IMR (measured per 1000 live births) and MMR (the ratio of the number of maternal deaths during a given time period per 100,000 live births during the same time-period) are widely considered as key indicators of health services, nutrition, poverty and education levels in a country or region. India, despite being one of the fastest growing economies, still lags behind the global IMR and MMR levels. The World Economic Forum ranks India, as among the lowest in gender equality in health and survival in 2014, 141 in a list of 142 countries, only above Armenia (“Global Gender Gap Report 2014,” n.d.). India accounts for the largest number of maternal deaths in the world, an estimated 70,000 deaths of new mothers in each year. Of these, almost half are caused by hemorrhage or excessive bleeding (30%) and sepsis or infection (16%), which can be reduced through effective obstetric primary care facilities (“Mother and child,” n.d.). Despite the Janani Suraksha Yojna (JSY) program, a scheme started by the Indian government to boost institutional deliveries, just 47% of the deliveries are in hospitals or other healthcare facilities. More than half still take place at home, of which only about 5% are assisted by skilled health personnel. Impediments to health care are directly attributable to the low status of women in society. There is inadequate female knowledge or autonomy to maintain good health and reproductive control. Marriage of young girls and nonuse of contraception further cause gender-specific health vulnerabilities like maternal morbidity and mortality. India has a low life expectancy (68 years in India vs. 78 years in the US), high maternal mortality ratios (~174 per 100,000 in India vs. ~28 per 100,000 in the US) and high infant mortality rates (36 per 1,000 in India vs. 6 per 1,000 in the US) in 2015 (World Health Organization, 2015). In the Seraikela area of Jharkhand, India (see Figure 1), most babies are born in the family’s cattle shed. An elder typically cuts the infant’s umbilical cord with a sickle that has not been sterilized. The new mother receives no food for three to five days after delivery (three days for a baby boy, five for a girl). The newborn is bathed but not swaddled. He or she is fed honey or goat’s milk but not breast milk for the first few days. Initiation of breastfeeding is delayed after birth because of the belief that a mother's milk is “not ready” until two to three days postpartum (Bandyopadhyay, 2009).

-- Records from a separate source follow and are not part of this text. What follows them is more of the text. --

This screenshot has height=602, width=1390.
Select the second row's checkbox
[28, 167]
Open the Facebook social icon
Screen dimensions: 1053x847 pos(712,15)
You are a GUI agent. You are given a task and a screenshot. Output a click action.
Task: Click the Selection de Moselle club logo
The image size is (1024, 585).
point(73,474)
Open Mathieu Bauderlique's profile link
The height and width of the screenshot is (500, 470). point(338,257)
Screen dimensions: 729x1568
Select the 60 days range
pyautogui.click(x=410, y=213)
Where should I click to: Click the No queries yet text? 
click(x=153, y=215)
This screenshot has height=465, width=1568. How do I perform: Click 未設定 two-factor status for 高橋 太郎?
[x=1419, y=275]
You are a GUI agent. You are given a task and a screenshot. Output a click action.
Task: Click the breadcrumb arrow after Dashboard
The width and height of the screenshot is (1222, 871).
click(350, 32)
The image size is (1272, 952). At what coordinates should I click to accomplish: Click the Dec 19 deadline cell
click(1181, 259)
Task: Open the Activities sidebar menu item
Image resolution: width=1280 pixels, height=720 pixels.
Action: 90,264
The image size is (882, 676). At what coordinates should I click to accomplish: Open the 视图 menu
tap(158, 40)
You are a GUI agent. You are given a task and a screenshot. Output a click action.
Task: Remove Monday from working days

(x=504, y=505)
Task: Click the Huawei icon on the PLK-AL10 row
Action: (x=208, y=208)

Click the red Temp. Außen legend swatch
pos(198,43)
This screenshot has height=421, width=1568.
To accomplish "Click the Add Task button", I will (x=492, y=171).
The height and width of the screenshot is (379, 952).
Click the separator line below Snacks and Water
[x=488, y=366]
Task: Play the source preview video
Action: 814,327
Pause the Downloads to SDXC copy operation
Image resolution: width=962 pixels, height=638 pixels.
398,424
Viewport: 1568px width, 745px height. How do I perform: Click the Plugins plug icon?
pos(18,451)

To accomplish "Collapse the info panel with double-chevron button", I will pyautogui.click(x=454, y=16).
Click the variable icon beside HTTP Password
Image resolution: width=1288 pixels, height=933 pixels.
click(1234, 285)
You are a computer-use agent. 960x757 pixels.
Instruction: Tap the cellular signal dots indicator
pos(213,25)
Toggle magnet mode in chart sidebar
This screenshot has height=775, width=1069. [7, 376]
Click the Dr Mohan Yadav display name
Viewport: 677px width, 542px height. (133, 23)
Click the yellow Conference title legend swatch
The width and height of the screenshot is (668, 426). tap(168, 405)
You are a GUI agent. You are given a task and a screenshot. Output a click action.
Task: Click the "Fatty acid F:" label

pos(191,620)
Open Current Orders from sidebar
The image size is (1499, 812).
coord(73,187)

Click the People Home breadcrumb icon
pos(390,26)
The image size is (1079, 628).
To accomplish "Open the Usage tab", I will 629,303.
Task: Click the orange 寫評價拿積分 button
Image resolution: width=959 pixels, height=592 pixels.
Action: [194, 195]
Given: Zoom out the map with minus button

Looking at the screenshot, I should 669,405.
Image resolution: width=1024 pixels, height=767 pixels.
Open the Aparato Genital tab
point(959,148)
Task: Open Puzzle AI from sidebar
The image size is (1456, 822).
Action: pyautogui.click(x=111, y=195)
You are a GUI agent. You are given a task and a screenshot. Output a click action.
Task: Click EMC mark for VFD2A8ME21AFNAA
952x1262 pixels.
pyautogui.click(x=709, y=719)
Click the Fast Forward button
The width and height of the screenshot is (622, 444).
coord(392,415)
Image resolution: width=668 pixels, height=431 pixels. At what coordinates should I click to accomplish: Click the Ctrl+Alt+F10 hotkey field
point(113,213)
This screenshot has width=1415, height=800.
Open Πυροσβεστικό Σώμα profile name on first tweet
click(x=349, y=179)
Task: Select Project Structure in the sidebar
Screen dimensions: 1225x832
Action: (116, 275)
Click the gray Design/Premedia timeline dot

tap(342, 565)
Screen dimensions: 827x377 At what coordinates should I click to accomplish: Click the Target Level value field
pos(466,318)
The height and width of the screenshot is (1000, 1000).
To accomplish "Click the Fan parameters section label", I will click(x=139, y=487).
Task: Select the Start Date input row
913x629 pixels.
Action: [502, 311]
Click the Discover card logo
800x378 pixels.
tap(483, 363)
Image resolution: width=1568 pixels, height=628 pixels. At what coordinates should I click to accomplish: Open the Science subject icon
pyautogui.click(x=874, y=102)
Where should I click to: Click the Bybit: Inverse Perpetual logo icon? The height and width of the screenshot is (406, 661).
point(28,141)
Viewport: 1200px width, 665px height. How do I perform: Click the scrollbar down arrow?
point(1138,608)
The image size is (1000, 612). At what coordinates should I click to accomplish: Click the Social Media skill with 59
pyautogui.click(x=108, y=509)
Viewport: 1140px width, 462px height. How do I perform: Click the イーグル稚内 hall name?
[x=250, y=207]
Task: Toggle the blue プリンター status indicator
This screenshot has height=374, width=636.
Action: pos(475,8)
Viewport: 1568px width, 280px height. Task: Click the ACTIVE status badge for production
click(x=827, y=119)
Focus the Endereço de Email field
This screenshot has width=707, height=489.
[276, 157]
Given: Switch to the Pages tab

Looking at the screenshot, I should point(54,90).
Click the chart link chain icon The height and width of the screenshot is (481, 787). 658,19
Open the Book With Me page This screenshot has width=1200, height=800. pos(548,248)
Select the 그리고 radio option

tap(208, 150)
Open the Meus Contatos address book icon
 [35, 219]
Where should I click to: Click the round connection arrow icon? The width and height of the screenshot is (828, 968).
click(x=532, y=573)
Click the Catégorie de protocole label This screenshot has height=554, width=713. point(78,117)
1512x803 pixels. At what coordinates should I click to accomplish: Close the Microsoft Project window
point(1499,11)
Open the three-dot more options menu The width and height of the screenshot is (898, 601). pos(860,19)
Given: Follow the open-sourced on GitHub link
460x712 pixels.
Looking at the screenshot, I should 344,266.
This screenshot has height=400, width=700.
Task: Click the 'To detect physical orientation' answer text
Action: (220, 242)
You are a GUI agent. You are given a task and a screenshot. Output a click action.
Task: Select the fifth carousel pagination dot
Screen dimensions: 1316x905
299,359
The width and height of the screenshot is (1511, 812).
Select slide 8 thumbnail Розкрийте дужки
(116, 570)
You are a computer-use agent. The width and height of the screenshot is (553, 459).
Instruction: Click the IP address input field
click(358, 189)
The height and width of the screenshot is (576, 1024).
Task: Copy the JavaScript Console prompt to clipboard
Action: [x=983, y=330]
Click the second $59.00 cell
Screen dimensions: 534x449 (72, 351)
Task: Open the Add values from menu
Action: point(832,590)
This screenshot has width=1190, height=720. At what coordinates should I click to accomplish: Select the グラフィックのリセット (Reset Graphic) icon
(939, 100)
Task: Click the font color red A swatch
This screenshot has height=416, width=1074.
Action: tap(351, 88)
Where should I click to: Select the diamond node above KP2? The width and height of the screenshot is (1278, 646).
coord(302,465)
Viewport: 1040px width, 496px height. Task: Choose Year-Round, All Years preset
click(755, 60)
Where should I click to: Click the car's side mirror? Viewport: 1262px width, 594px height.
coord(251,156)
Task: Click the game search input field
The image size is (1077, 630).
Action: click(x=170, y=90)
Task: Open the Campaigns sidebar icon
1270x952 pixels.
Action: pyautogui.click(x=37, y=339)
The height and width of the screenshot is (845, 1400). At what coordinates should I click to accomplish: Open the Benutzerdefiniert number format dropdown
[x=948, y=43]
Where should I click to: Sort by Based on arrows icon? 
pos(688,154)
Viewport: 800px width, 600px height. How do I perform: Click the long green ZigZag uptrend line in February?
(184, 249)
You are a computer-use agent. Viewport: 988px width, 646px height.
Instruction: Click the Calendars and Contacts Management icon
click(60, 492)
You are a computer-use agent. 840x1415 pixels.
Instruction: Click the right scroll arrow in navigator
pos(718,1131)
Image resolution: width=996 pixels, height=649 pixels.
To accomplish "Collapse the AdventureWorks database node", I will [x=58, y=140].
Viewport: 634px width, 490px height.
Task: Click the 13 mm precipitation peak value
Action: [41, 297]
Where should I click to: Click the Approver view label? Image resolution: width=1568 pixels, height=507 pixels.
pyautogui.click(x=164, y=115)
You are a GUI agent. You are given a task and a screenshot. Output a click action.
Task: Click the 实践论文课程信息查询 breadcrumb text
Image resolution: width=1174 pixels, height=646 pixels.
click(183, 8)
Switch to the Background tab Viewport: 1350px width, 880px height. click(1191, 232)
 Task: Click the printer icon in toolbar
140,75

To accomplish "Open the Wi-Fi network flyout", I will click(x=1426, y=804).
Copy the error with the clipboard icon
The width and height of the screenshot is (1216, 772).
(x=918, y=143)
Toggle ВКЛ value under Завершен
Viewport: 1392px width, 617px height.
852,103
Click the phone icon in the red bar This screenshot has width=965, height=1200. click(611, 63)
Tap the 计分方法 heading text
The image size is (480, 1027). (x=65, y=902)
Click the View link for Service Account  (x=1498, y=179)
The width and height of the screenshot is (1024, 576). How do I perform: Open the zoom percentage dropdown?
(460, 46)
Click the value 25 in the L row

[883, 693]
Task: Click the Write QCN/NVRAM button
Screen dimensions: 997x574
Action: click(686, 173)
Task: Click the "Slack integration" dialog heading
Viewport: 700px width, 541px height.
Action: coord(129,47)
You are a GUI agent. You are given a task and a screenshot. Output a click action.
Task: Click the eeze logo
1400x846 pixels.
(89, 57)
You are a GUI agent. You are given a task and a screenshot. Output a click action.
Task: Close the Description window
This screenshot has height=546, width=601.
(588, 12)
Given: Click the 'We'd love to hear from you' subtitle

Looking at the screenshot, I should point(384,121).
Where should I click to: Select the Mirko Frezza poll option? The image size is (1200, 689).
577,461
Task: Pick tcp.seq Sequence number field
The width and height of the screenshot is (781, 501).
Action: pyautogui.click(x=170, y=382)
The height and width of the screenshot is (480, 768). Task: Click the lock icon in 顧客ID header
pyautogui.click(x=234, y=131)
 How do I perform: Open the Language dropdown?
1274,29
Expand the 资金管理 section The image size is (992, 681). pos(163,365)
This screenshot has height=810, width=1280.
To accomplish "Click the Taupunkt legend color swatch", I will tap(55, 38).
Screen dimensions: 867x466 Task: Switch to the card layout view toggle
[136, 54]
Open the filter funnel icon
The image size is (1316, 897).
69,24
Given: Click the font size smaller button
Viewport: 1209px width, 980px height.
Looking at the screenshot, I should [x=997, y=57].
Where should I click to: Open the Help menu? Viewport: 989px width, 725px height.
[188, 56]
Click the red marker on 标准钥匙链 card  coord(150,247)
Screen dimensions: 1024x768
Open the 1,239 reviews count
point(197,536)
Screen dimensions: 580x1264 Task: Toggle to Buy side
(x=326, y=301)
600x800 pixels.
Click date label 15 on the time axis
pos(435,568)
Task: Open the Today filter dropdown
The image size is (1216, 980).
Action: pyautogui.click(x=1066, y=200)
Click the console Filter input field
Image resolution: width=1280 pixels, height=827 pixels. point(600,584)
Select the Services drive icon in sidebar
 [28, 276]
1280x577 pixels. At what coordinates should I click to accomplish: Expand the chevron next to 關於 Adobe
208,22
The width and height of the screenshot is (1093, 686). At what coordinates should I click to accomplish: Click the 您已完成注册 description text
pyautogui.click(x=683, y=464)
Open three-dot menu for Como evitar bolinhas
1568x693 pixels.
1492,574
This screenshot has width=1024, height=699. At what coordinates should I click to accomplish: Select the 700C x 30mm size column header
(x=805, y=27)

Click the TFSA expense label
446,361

These practices show that maternal and infant healthcare in rural parts of India comes after food, livestock’s well-being, and religious practices in terms of priority. Few people in such places are aware of the importance of antenatal as well as postnatal care. When it comes to antenatal care, awareness centers on following traditional or superstitious ways. For example, pregnant women are not allowed to eat eggs or take supplements because people fear that such new practices could cause a miscarriage or lead to a birth weight too high for safe delivery. While such worries are understandable, these and other practices ultimately endanger the mother’s and baby’s health, by making both vulnerable to anemia, sepsis, and pneumonia.

Figure 1.

The Seraikela area

IJSDA.2019010106.f01

For a maternal and child health program to be effective, it must lower the IMR and MMR. Understanding local cultural practices and beliefs can help program teams design programs that have a better chance of achieving those objectives. A systems analysis of the MANSI system to evaluate best practices of lowering IMR and MMR can be invaluable in scaling or replicating this program in areas where IMR and MMR are very high.